The specialist that wrote the code must not be the same specialist that reviews it. This is non-negotiable.
**Caution:** **Maker/Checker Split** - The agent that produced an artifact must not validate it. A model
  grading its own work is too lenient. Always use a different specialist for review. If the reviewer
  is blocked on context they lack, the Thinker (e.g. Adventurer or Architect) provides that context
  - but the reviewer remains independent from the implementer.

The maker/checker split is why the pipeline defines separate specialists for Workers and Verifiers. A Builder never reviews their own output. A Reviewer is an independent specialist with different instructions, incentives, and permissions.

## Iteration Limits

Any delegated loop between specialists must define hard iteration limits up front. This prevents agent ping-pong - where two specialists pass work back and forth without converging.

Define before delegating:

- **Maximum rounds** - the upper bound on fix-attempt iterations (e.g., 3).
- **Escalation criteria** - what constitutes "stuck" and how to escalate (e.g., "after 3 failed attempts, surface the blocker with what was tried, what failed, and what input is needed to proceed").
- **Termination condition** - the verifiable state that ends the loop (e.g., "type check passes, tests pass, diff is focused on task scope").
**Note:** Without iteration limits, automated loops can consume excessive rounds on unsolvable problems.
  Always set a max before delegating, and escalate instead of retrying when the limit is reached.

## Workflow Modes

The pipeline supports three modes that control its depth. Each mode is suited to a different class of work.

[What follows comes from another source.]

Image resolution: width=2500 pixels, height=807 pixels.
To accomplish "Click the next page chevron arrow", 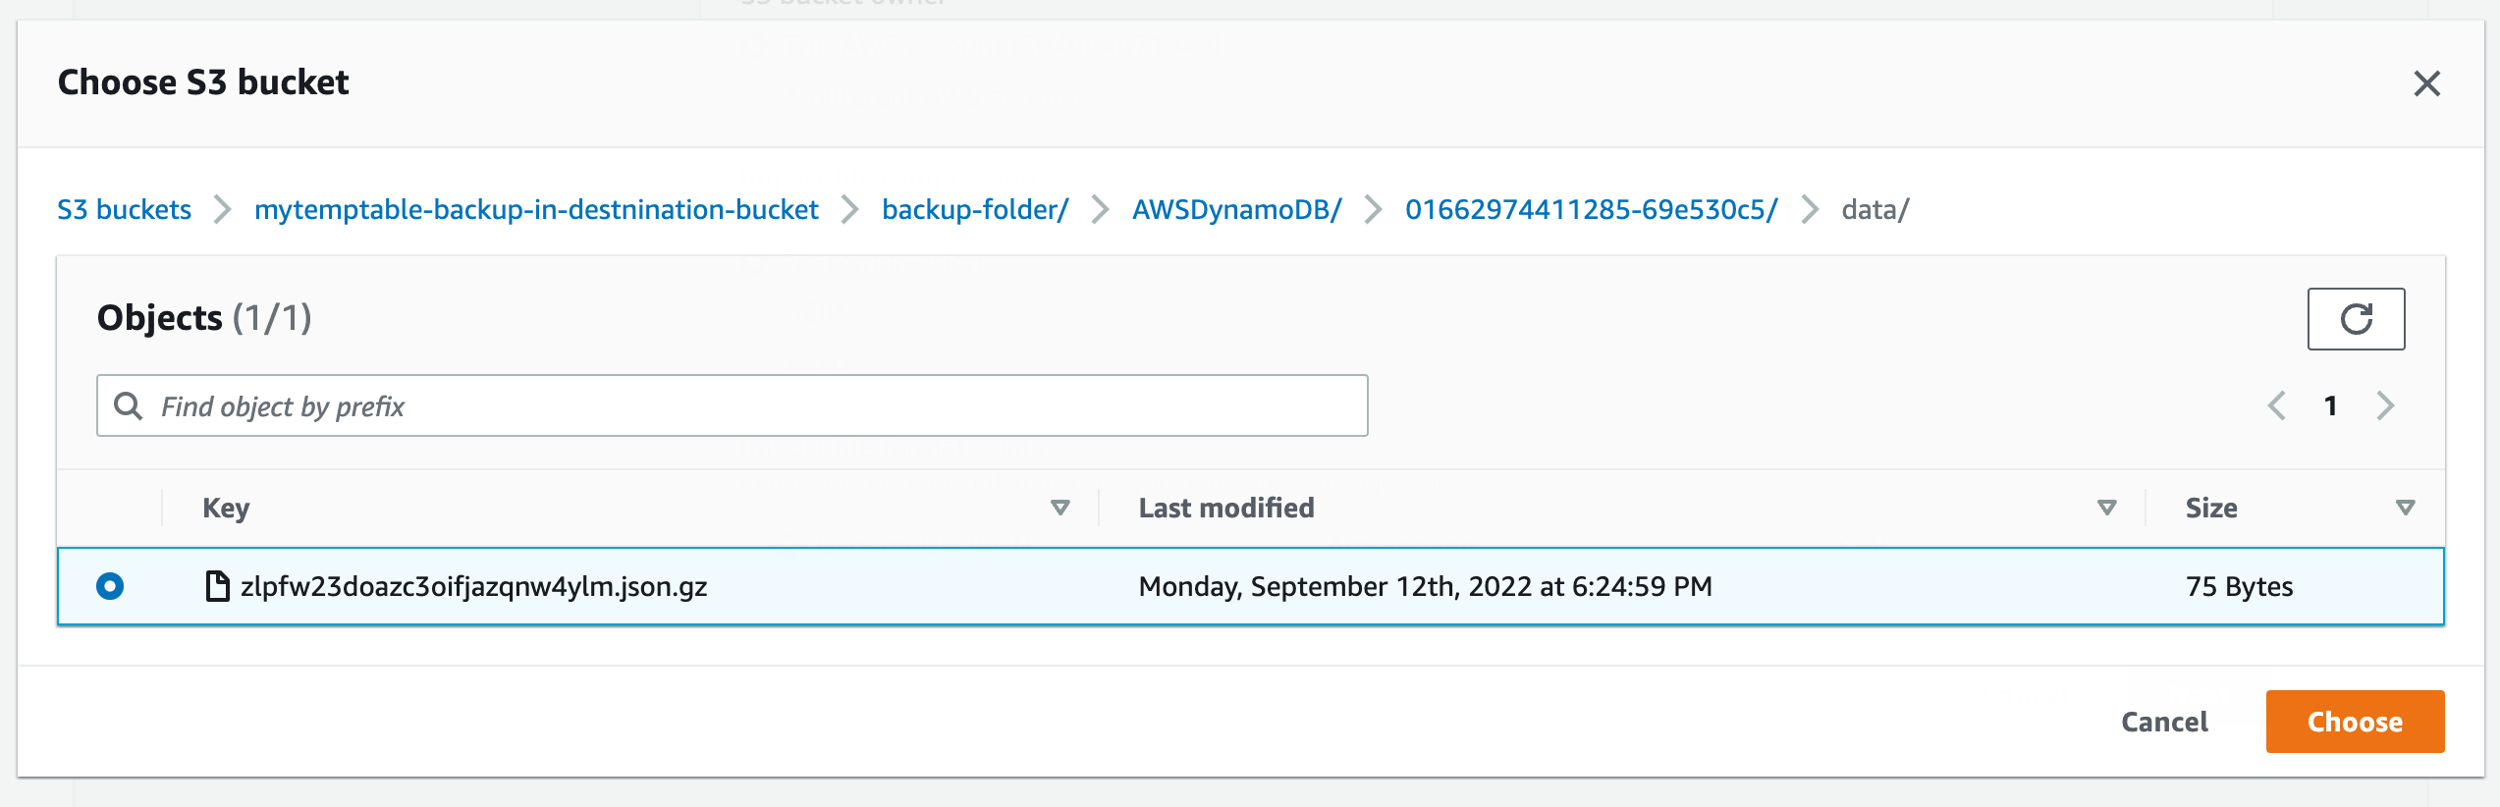I will (x=2386, y=405).
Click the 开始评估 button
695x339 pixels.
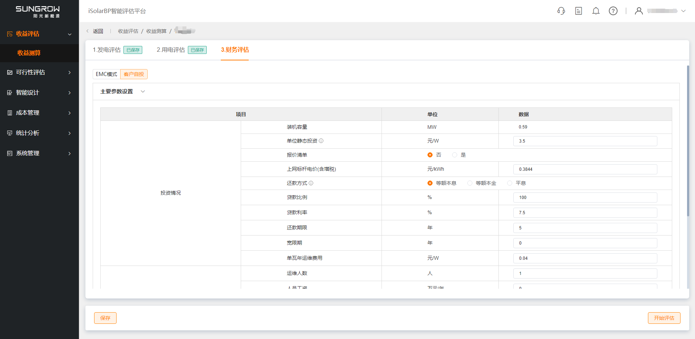click(x=664, y=318)
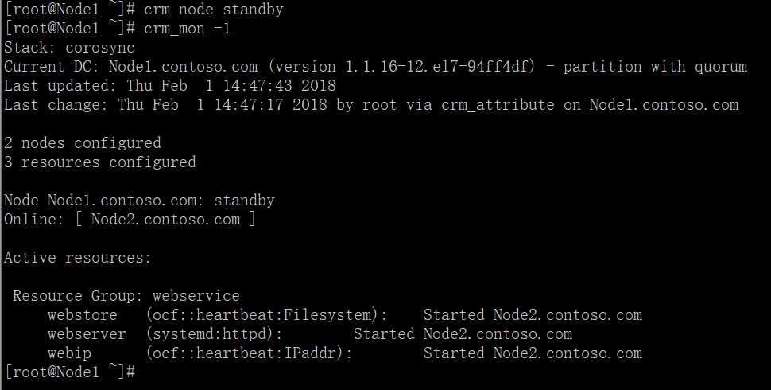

| Mode                    | Pipeline                                          | Use Case                                                                                              |
| ----------------------- | ------------------------------------------------- | ----------------------------------------------------------------------------------------------------- |
| **Full pipeline**       | Thinker → Worker → Verifier (adaptive sequencing) | Production-grade work where correctness matters. Default for non-trivial changes.                     |
| **Research**            | Thinker only - STOP after analysis/design         | Understanding before committing. Reconnaissance, architecture evaluation, planning without execution. |
| **Fast implementation** | Worker only - skip recon and review               | Quick fixes in known territory where the design is obvious and risk is low.                           |

The orchestrator selects the mode based on task risk, novelty, and team context. A task can also escalate from one mode to another - if a fast implementation hits unexpected complexity, the orchestrator can fall back to the full pipeline.